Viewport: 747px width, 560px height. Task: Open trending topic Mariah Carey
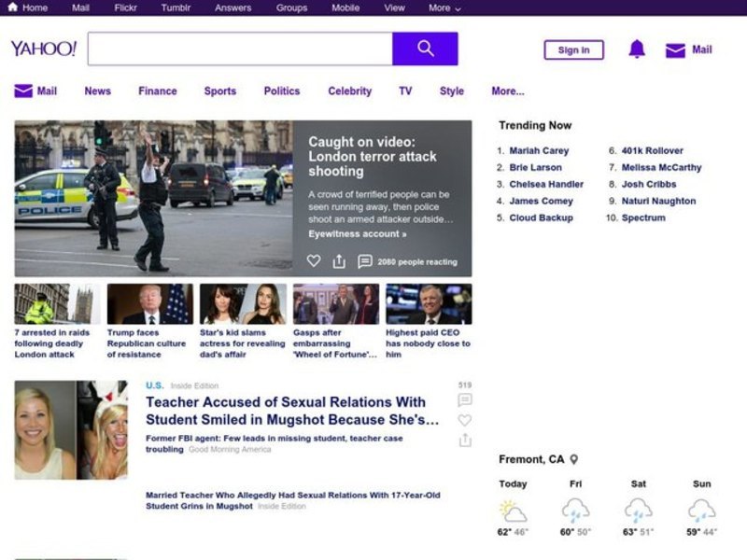(539, 150)
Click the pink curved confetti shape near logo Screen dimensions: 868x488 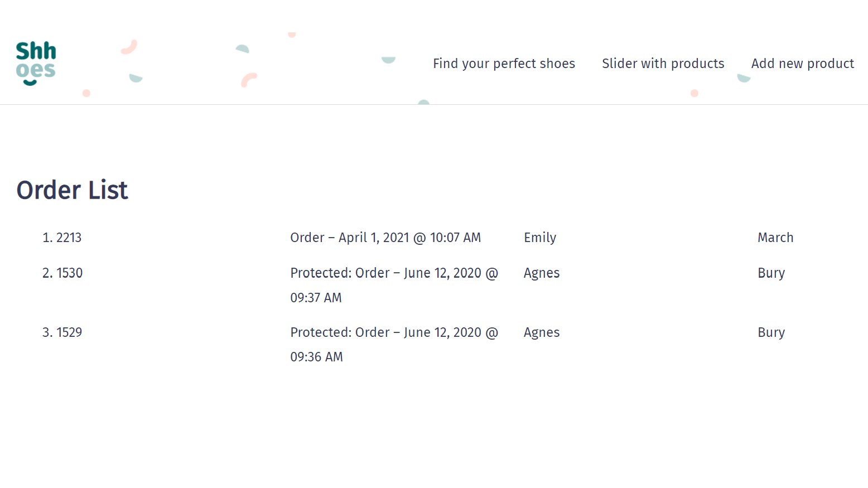pyautogui.click(x=129, y=47)
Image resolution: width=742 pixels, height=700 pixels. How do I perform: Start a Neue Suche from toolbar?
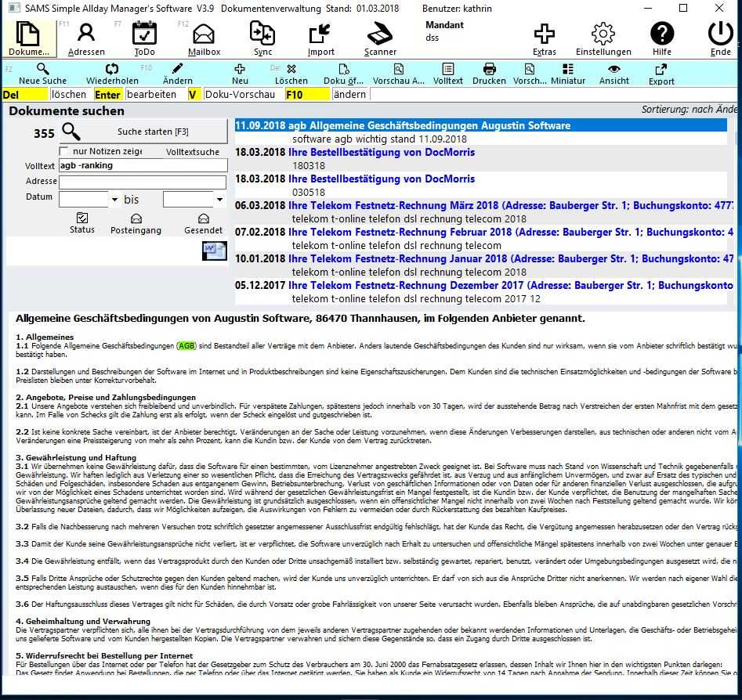43,74
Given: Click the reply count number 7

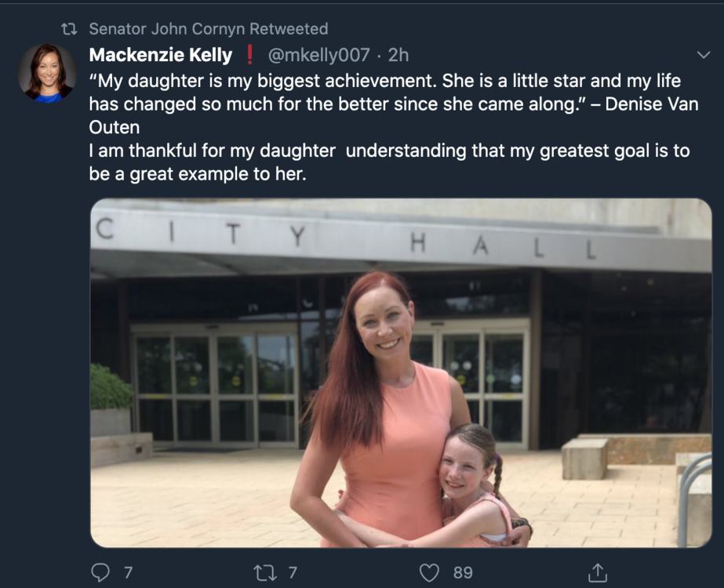Looking at the screenshot, I should click(x=127, y=572).
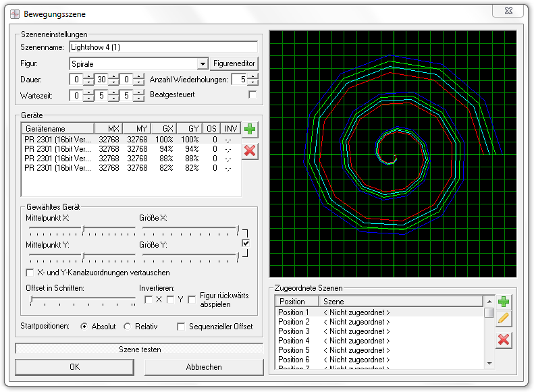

———

• [TASK DETAILS]
Exact copy, pictures omitted: every line from the one holding "Image resolution: width=742" through the last line of the data above, and nothing else.

• [YOUR SOLUTION]
Image resolution: width=742 pixels, height=700 pixels. How do I perform: Start a Neue Suche from toolbar?
43,74
Given: Click the reply count number 7

Looking at the screenshot, I should click(x=127, y=572).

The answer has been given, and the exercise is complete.